> [DIRECTIONS] Reproduce the records word for word, starting at the line that contains "Given: Click the Windows taskbar search box" and ending after the line that contains "Looking at the". Leave out the pictures.

> [DATA TO PROCESS]

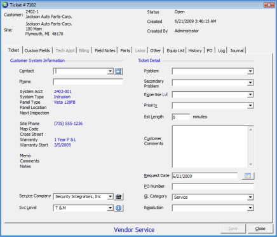Screen dimensions: 277x237
Task: Switch to the Custom Fields tab
Action: point(37,50)
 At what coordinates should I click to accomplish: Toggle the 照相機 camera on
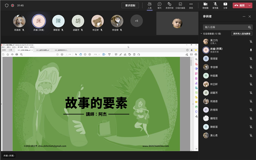click(205, 5)
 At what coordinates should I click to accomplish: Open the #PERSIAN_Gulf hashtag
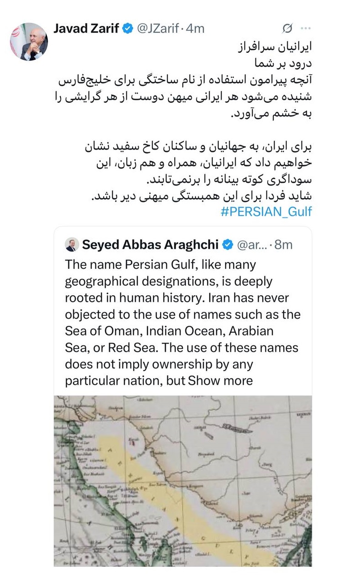click(x=266, y=212)
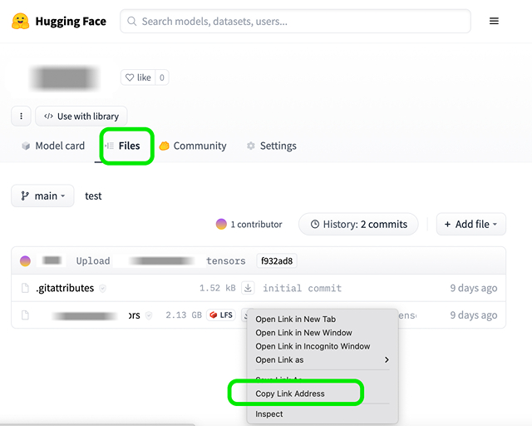
Task: Select Copy Link Address from context menu
Action: (290, 394)
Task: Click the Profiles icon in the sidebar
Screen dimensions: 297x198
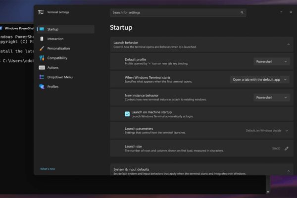Action: tap(42, 87)
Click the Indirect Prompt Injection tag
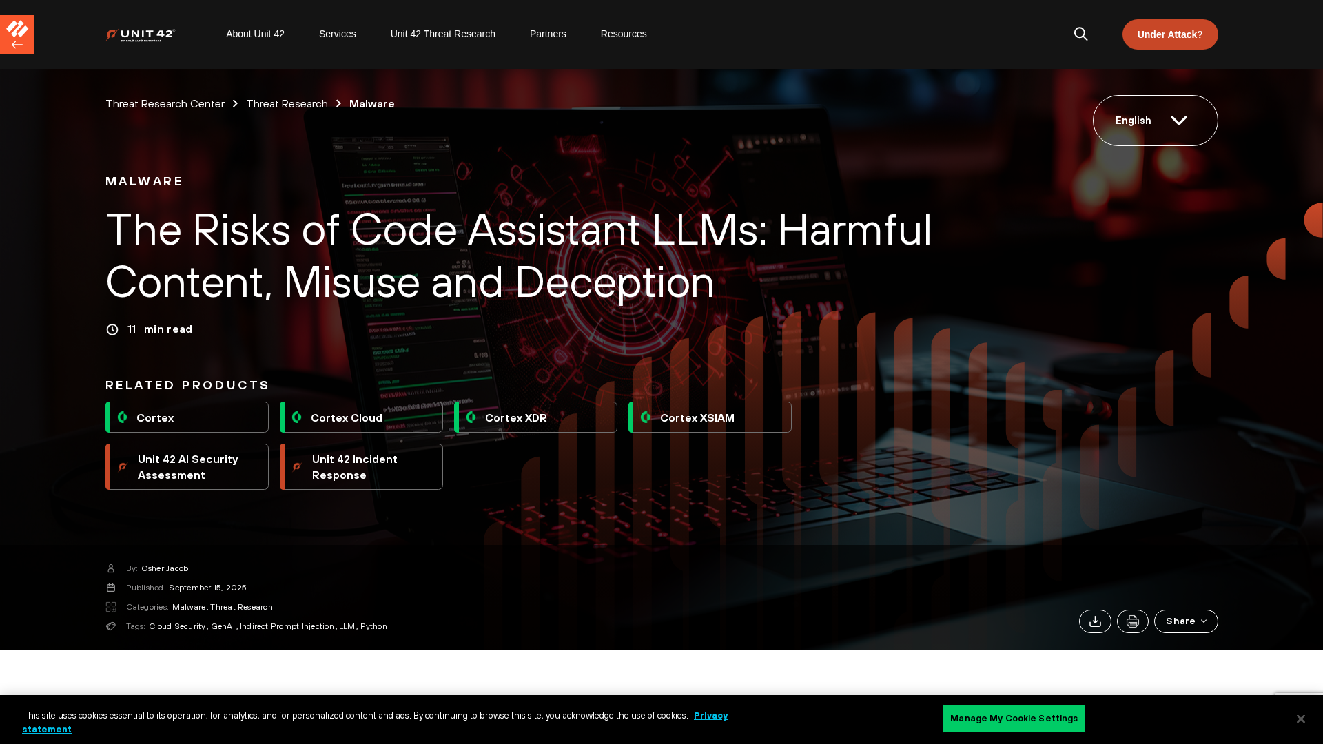This screenshot has width=1323, height=744. point(287,626)
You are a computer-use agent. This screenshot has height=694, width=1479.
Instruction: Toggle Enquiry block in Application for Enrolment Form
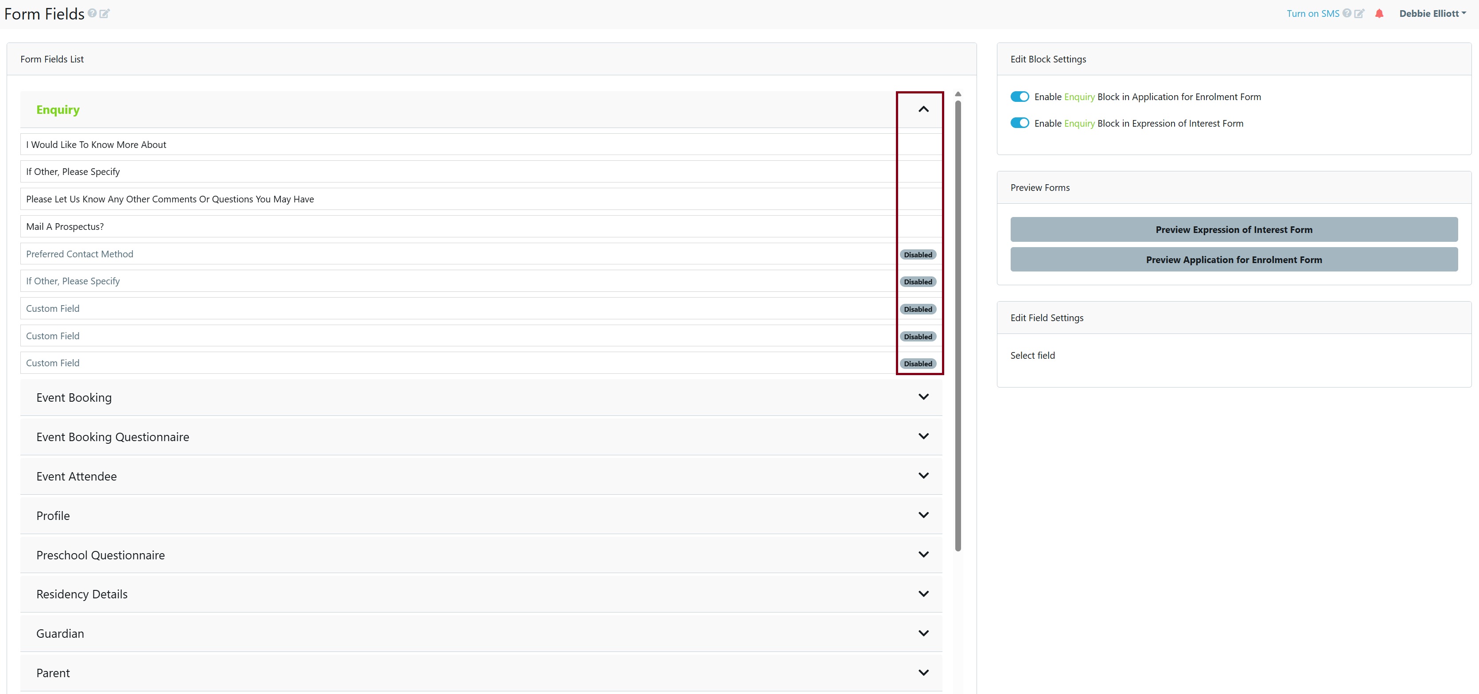(x=1020, y=96)
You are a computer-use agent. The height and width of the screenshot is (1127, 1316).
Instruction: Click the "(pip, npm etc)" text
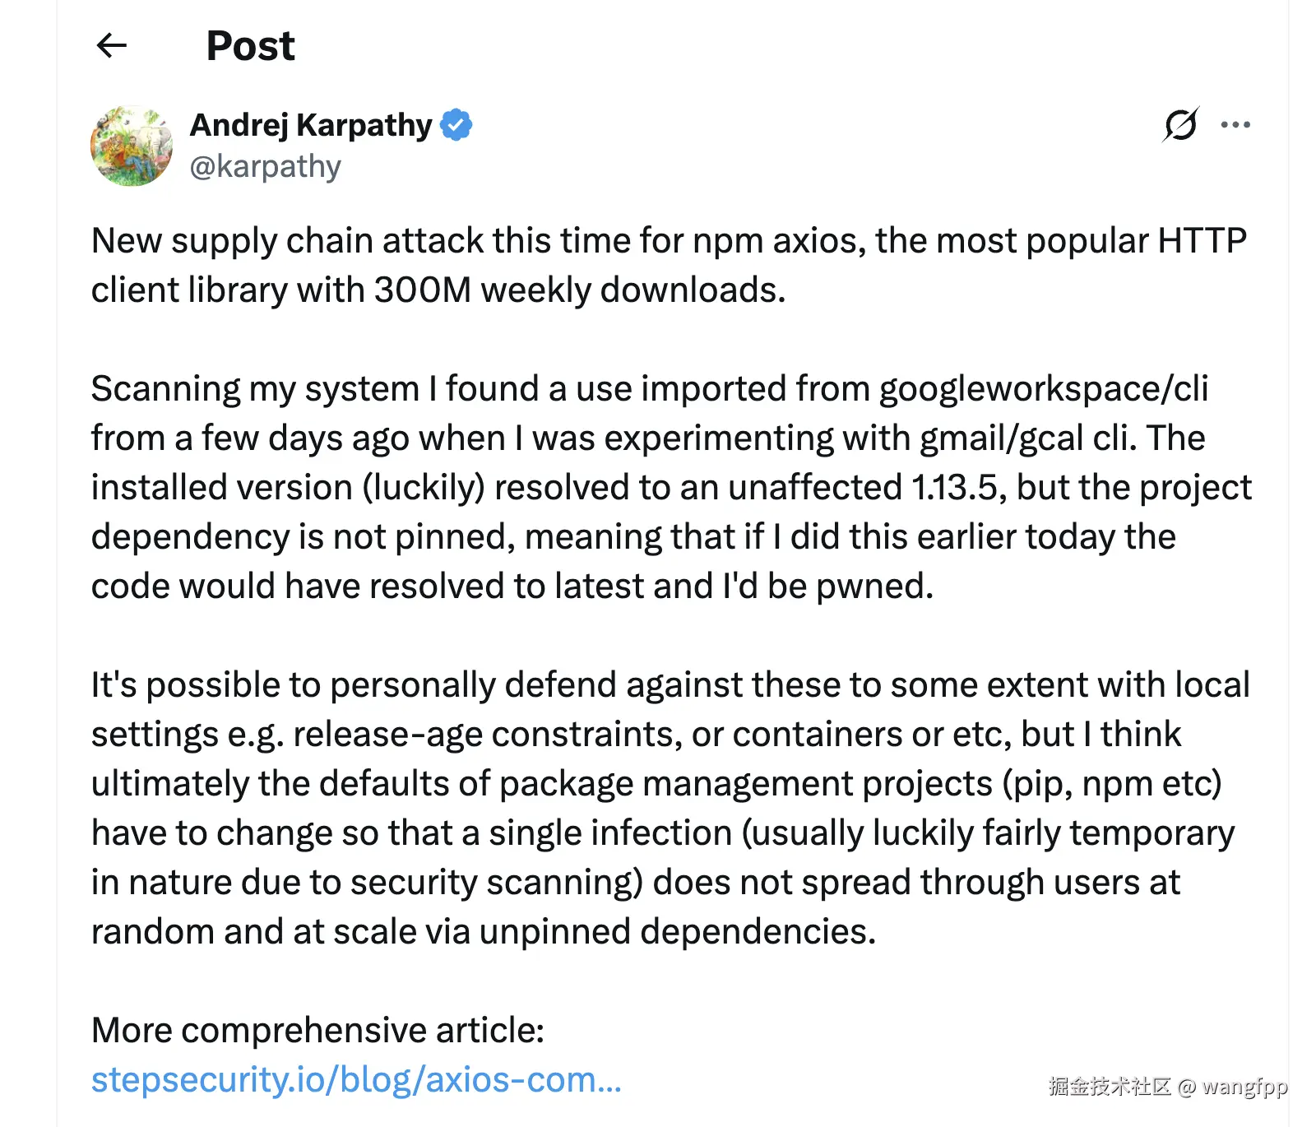1111,784
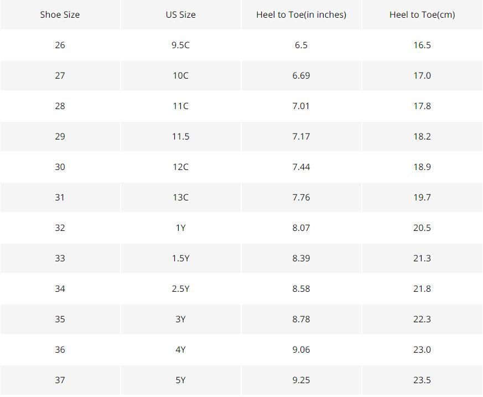
Task: Select the Heel to Toe(in inches) header
Action: click(302, 15)
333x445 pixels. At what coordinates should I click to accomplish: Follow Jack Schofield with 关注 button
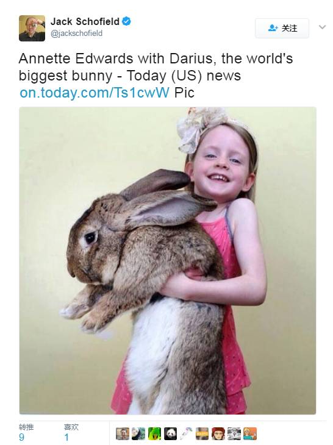(x=282, y=28)
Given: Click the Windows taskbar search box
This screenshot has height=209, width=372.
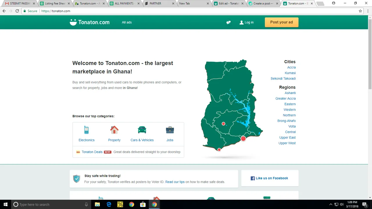Looking at the screenshot, I should point(49,204).
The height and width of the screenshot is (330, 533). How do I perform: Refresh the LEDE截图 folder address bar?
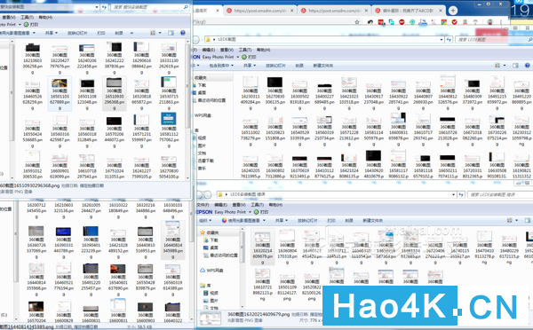click(x=449, y=40)
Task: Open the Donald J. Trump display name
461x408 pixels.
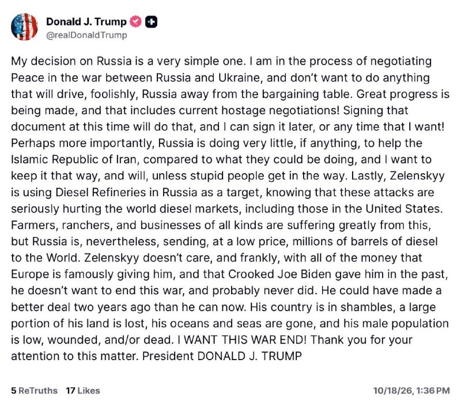Action: [x=86, y=21]
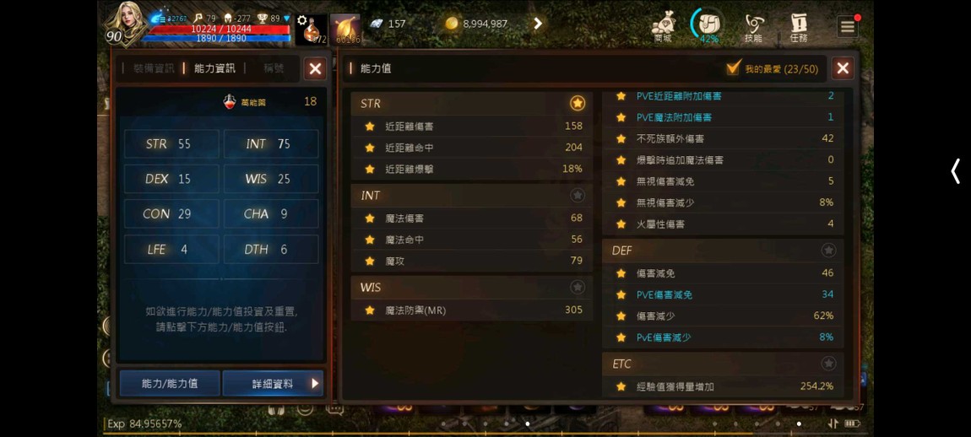The height and width of the screenshot is (437, 971).
Task: Open the 任務 quest scroll icon
Action: point(799,27)
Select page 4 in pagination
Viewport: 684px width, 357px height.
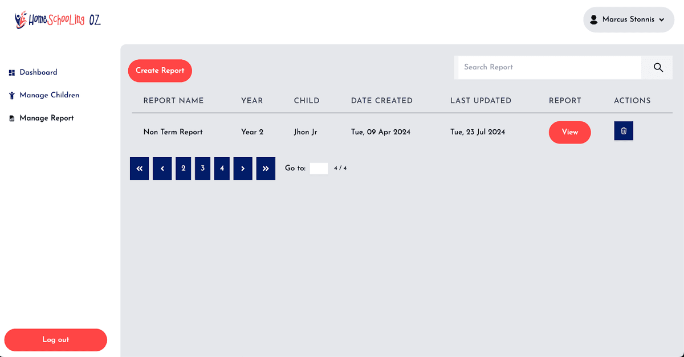(x=222, y=169)
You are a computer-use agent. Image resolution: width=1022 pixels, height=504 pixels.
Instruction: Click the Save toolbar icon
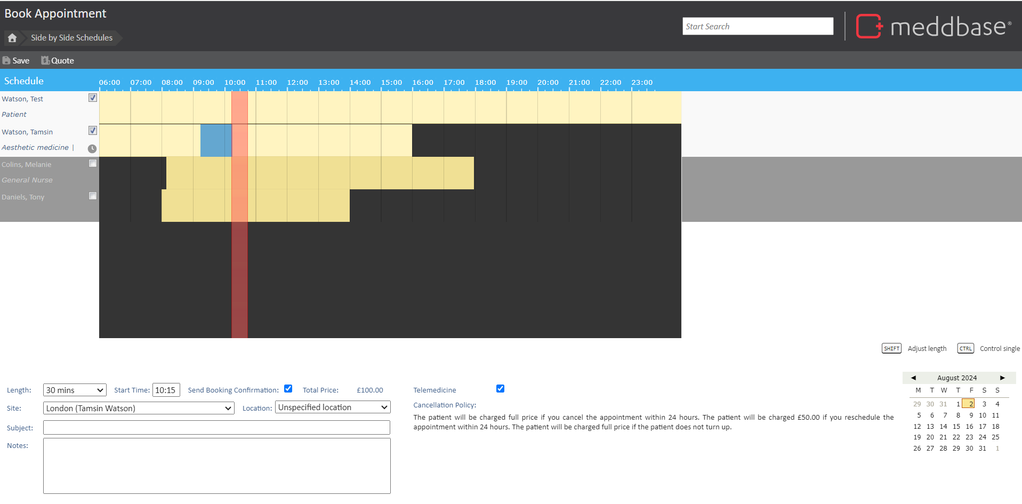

> [OUTPUT FOR THIS TASK]
Given: Click the Windows taskbar search box
This screenshot has height=209, width=372.
Looking at the screenshot, I should point(49,204).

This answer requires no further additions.